I've been looking for a good metric to compare prices across cities, to estimate where the housing boom "happened" the most. It seems like the data becomes cleanest at about 10 years ago. For instance, in comparing cities in California: in 1998 Los Angeles was coming out of the early-1990s housing price crash, whereas San Francisco hadn't realized many of the rewards from the tech boom.
If you wait until 2000 (which Case-Shiller is based on), LA and SF have diverged wildly (which makes SF look less bubbly than LA).
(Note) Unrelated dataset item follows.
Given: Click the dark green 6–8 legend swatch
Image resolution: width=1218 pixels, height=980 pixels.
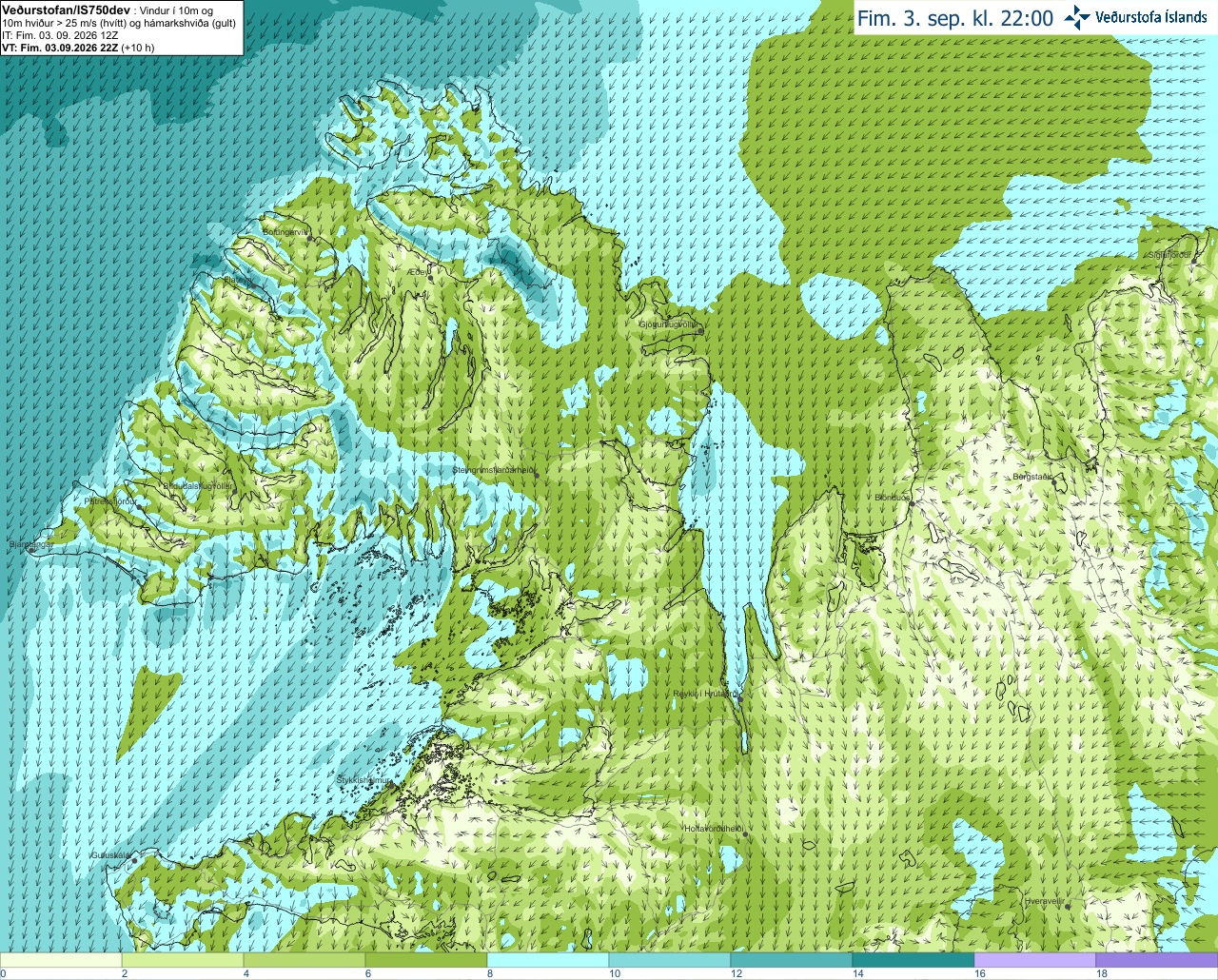Looking at the screenshot, I should point(426,960).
LA's growth doesn't start until after 2000, whereas Silicon Valley has a pop in 1999 and 2000.
The graph that convinced me of this is First Republic Bank's "Prestige Housing Index": Here's LA and SF. Quite a difference. (FWIW: I think this index is pretty much bunk back if you go back to the 80s, because they thresholded properties costing >$1 million, and there just weren't that many of them back then.) Since the 90's, though, things look interesting, and the "prestige" data bears out my claim that Prime areas haven't seen their doomsday yet.
Whether this means that Silicon Valley/SF will retain some of their gains, whereas LA will lose more of them, I don't know.
But, this is one of the reasons I like the ten-year Zillow graph to compare zipcodes. A lot of the stock market madness from 1999-2000 seems to be canceled out if you go back to 1998.